Hospitalizations are a lagging indicator: it typically takes a week to 10 days for a person to be hospitalized with a Covid-19 infection. So the change may mean the nation is losing its ability to get the earliest warning of a spike in the spread.

However, wastewater testing in communities and for air passengers will continue and will hopefully close some of those early warning gaps.

“We’re not going to lose full surveillance, but maybe we’ll lose that hyperlocal sensitivity,” the source said.

The agency could announce the end of its community tiers as early as next week, though the timing hasn’t been finalized yet, the person said.

The CDC did not immediately respond to a request for comment.

The agency adopted its Covid-19 Community Levels in late February 2022. The Community Levels replaced a previous map that color coded counties by the weekly rate of new infections and what percentage of Covid-19 tests came back positive.

The new community tiers shifted the focus to hospitals: how many people were being admitted for Covid-19 and how many beds were left.

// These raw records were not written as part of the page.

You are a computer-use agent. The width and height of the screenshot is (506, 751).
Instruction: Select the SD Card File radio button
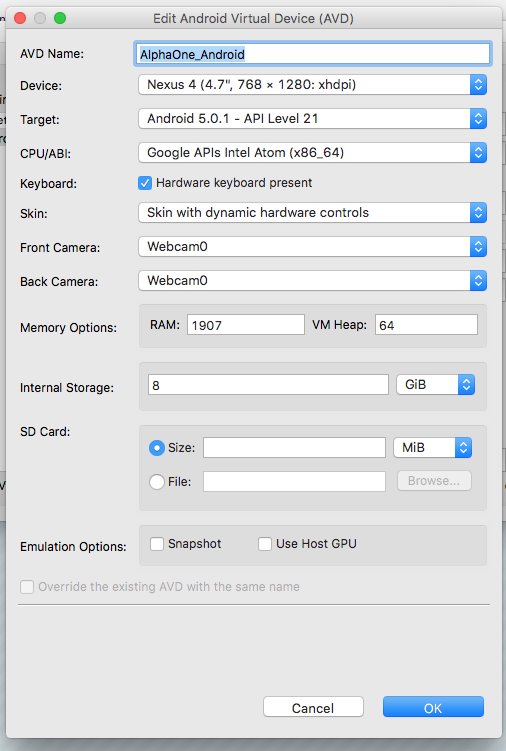click(157, 481)
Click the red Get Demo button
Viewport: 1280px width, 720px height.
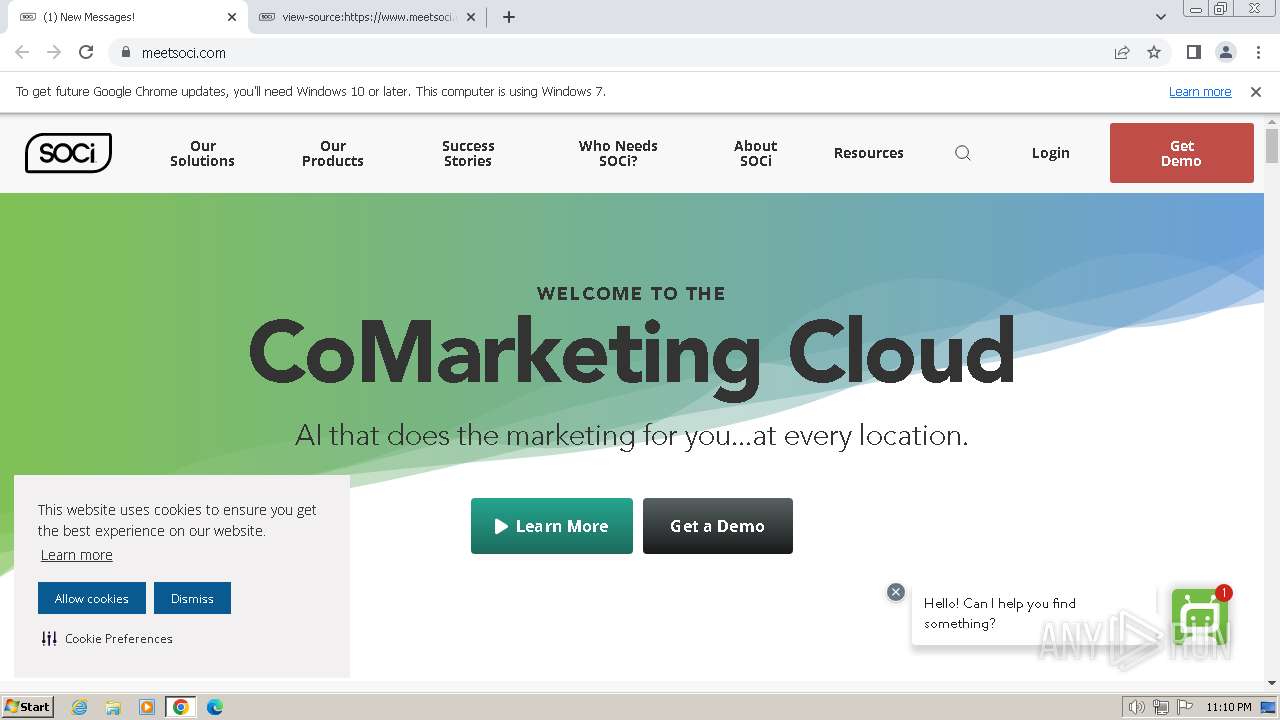1181,153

The model also took into account the weekly rate of new infections in an area.

The impact was immediate. Suddenly, areas that had appeared dark red for high transmission on a map it turned a less threatening yellow or green. Under the new CDC system, masks were no longer recommended for large areas of the country.

The change in metrics will happen out of necessity, the source said.

The end of the public health emergency will mean that the government no longer has the authority to require laboratories to report their Covid-19 test data, which will affect the ability to calculate a metric called percentage positivity.

Covid-19 is a reportable condition, so doctors will still need to report cases to public health officials, but the frequency of that reporting may change. New Mexico, for example, has said it will report its cases monthly going forward.

“Some of the metrics just can’t be maintained due to the change in data reporting,” the person said.

Cases had already become a less reliable way to track community spread, as people switched to home testing and infections went unreported to health authorities.

Currently, 97% of counties and territories in the US have a low level of COVID-19 in the community, with 79 counties at a medium community level and only 15 counties or districts at a high level.

The number of weekly cases of Covid-19 has been steadily declining since January. More than 88,000 new cases of covid-19 and 1,052 deaths were reported in the US last week, according to CDC data.